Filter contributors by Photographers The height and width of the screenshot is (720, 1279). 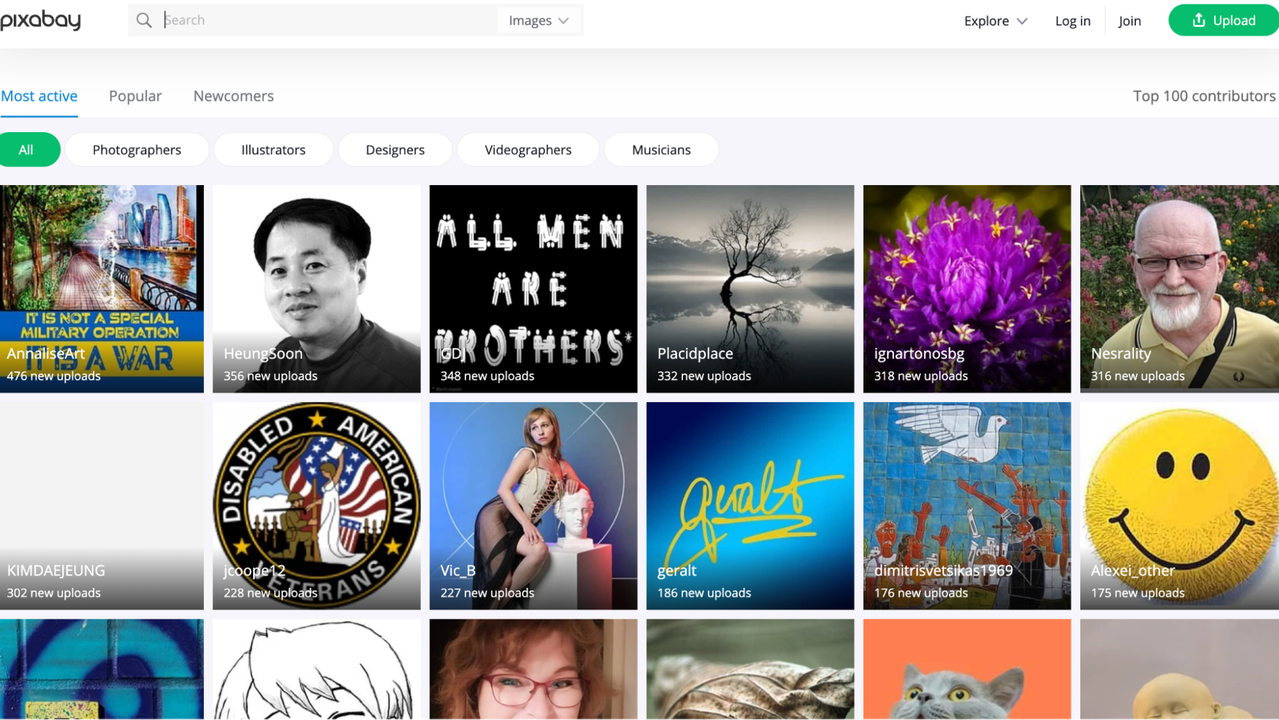(x=137, y=150)
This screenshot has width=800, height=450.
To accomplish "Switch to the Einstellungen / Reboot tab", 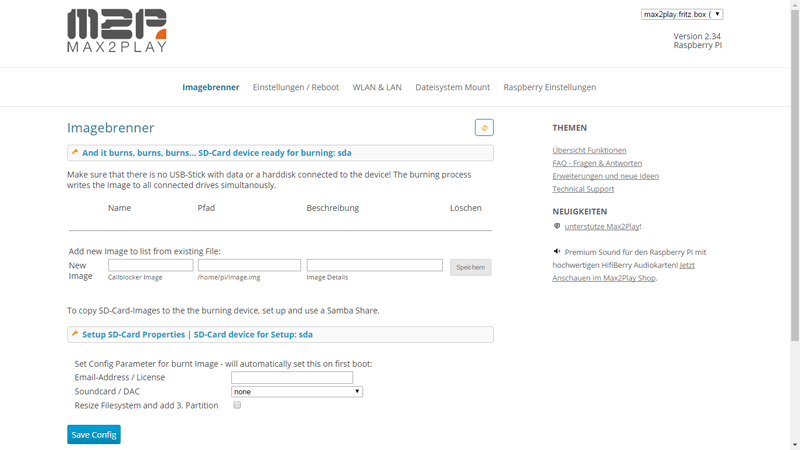I will pos(296,87).
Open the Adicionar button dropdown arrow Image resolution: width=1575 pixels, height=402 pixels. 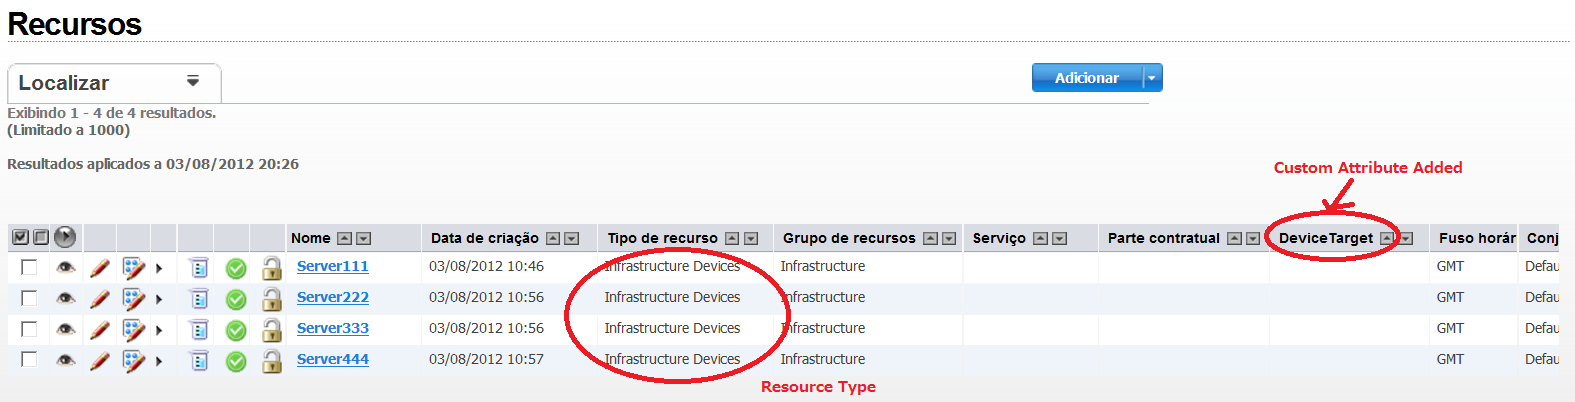click(1152, 78)
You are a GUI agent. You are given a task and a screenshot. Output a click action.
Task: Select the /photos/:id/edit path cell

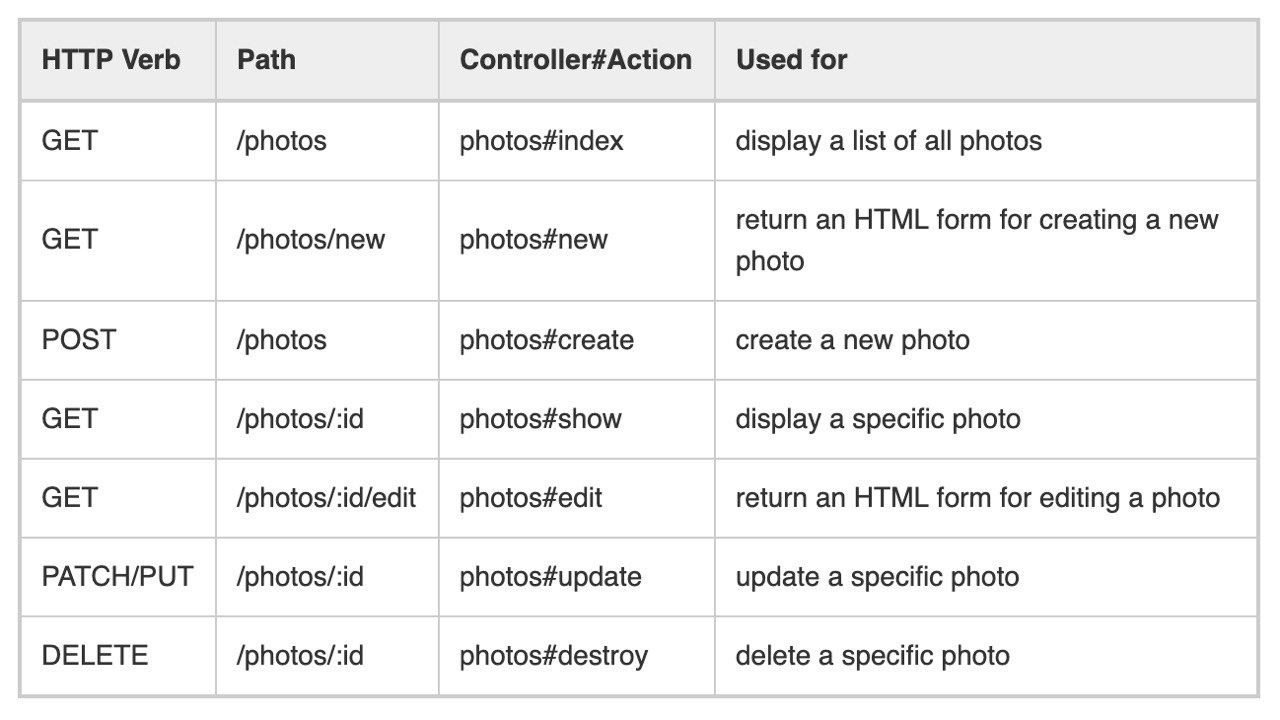tap(327, 498)
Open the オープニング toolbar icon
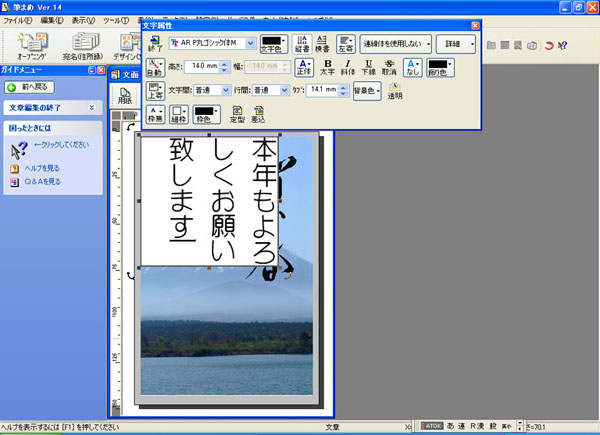 (x=34, y=45)
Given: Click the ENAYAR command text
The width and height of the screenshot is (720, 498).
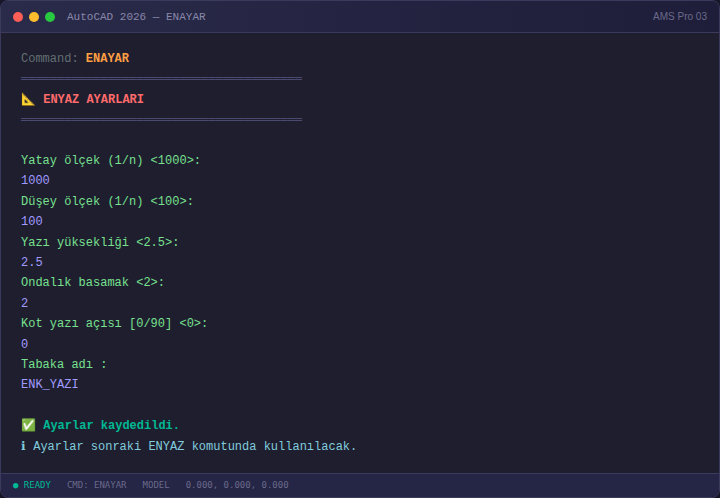Looking at the screenshot, I should pos(107,58).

* _STATED GOAL_
Transcribe the listing from the line with "You are a GUI" up to and including its final line, omitting the pictures.

* _COMPLETED TASK_
You are a GUI agent. You are given a task and a screenshot. Output a click action.
Task: Select the /photos/:id/edit path cell

tap(327, 498)
Open the オープニング toolbar icon
 (x=34, y=45)
Given: Click the ENAYAR command text
The width and height of the screenshot is (720, 498).
Looking at the screenshot, I should pos(107,58).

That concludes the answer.